Required work:
1. In the male infertility testing text, reproduce the part starting at "Indications for genetic" and ending at "example Klinefelter syndrome).", substituting "clinical presentation" for "phenotype".
2. Please state what share of couples infertility affects, according to the male infertility testing text.

*** Source passage ***

Male Factor Infertility (MFI) genetic testing

Infertility is a medical problem, which affects 10-15% of couples. Male factor infertility is diagnosed in almost half of the cases. The male genetic pathology is thought to be the basis for MFI in 15-30% of cases.


Main genetic reasons of MFI are numerical and structural aberrations of sex chromosomes: 47,XXY karyotype in Klinefelter syndrome and AZF region microdeletions of Y-chromosome (mostly in AZFa-c regions).The sperm analysis results of these patients vary from complete absence of sperm cells in the ejaculate to very severe oligozoospermia


The carriers of mutations in the cystic fibrosis transmembrane regulator (CFTR) gene often experience obstructive azoospermia, because of the absence or obstruction of vas deference. All these genetic lesions along with the gene mutations responsible for spermatogenesis failure, cryptorchidism and hypogonadotropic hypogonadism can be simultaneously determined in a single MFI testing.


Indications for genetic testing for male infertility:

– Confirmation of the suspected diagnosis for MFI.
– Both obstructive and non-obstructive azoospermia and severe oligozoospermia (sperm count of <5 x 106 sperms per mL) if other reasons for MFI have been ruled out.
– Patient’s phenotype is indicative for a syndrome or condition associated with severe male infertility (for example Klinefelter syndrome).


The genetic tests for male factor infertility can analyse the most prevalent genetic causes for male infertility, such as:

– Klinefelter syndrome, caused by karyotype
– Azoospermia Factor (AZF) microdeletions, including AZFa, AZFb and AZFc regions
– Mutations in the cystic fibrosis transmembrane conductance regulator (CFTR) gene, which are related to obstructive azoospermia
– Gene mutations and variations responsible for spermatogenic failure (DDX25, DNAH5, DNAH11, DNAI1, ESR2, FSHB, NLPR14, PRDM9, PRM1, PMR2, PRM3, RBMXL2, TEKT2, USP26, UTP14c), cryptorchidism (INSL3 and RXFP2) and hypogonadotropic hypogonadism (GNRHR)


A clear advantage of performing the MFI genetic assay is the simultaneous testing for a number of known genetic causes of male infertility, including both chromosomal and gene mutations. This test allows confirmation and/or exclusion of the diagnosis and provides insight into the causes of infertility, which are valuable for planning the infertility treatment. We strongly recommend MFI genetic testing before a couple undergoes assisted reproduction (with IVF/ICSI or any other form of in vitro fertilization) in order to prevent the possible inheritance of the genetic lesion to the next generation, as the transmission of the genetic mutation could lead to the recurrence of the infertility problem in sons of infertile men.


The test can be ordered as a complex MFI test including all related conditions or alternatively as separate tests for detecting Klinefelter syndrome and Y-chromosome AZF microdeletions are also available.

*** End of Source passage ***
*** Record set ***

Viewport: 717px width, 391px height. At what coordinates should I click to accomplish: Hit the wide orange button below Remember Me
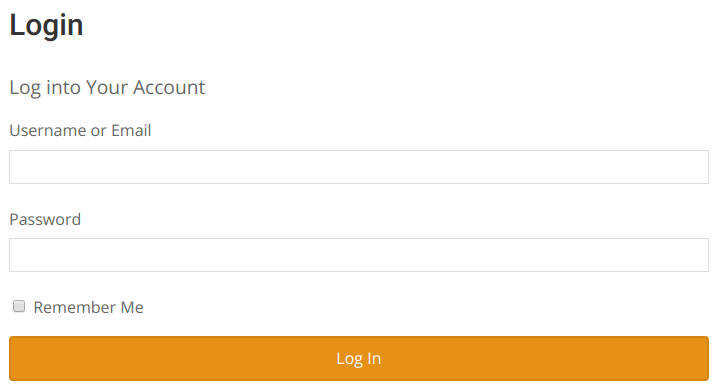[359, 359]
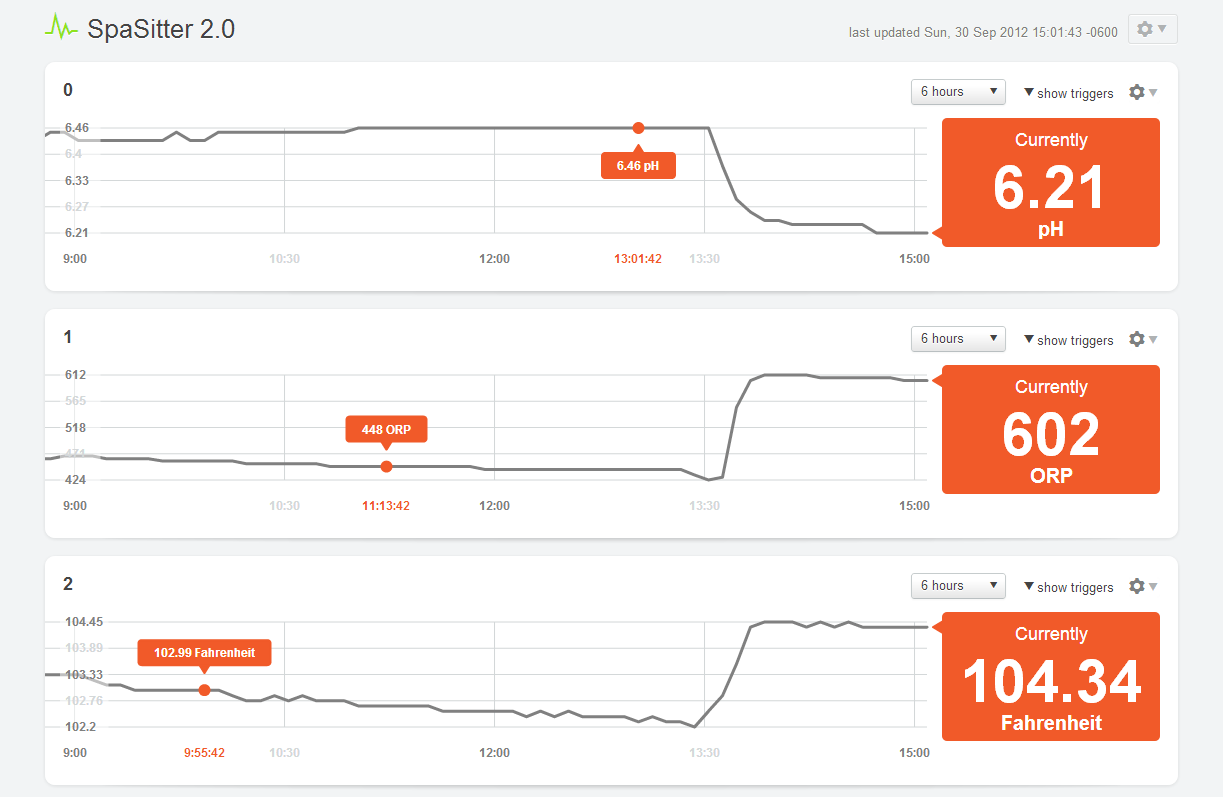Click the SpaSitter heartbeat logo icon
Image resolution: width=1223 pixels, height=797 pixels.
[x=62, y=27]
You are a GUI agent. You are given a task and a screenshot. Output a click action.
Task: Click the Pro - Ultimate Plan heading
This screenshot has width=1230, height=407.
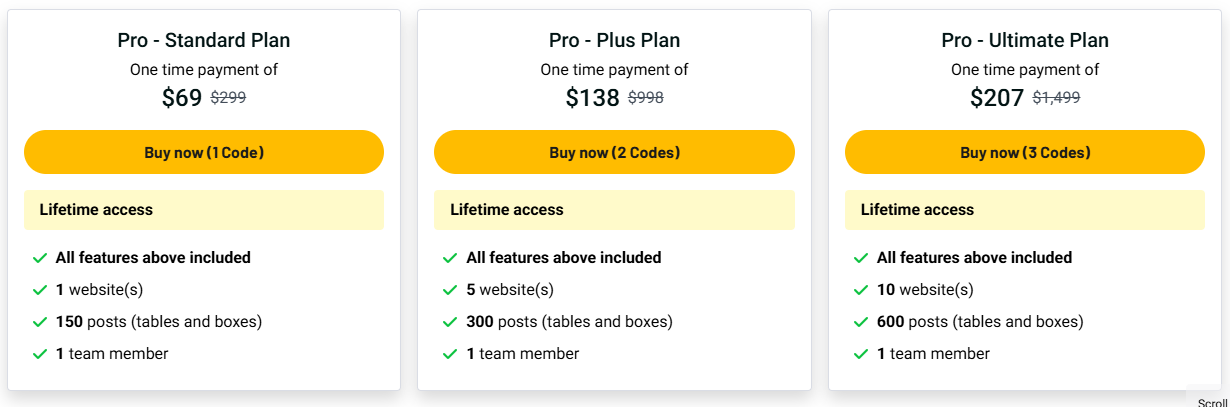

*** End of Record set ***

Answers given:
1.
Indications for genetic testing for male infertility:

– Confirmation of the suspected diagnosis for MFI.
– Both obstructive and non-obstructive azoospermia and severe oligozoospermia (sperm count of <5 x 106 sperms per mL) if other reasons for MFI have been ruled out.
– Patient’s clinical presentation is indicative for a syndrome or condition associated with severe male infertility (for example Klinefelter syndrome).

2. 10-15% of couples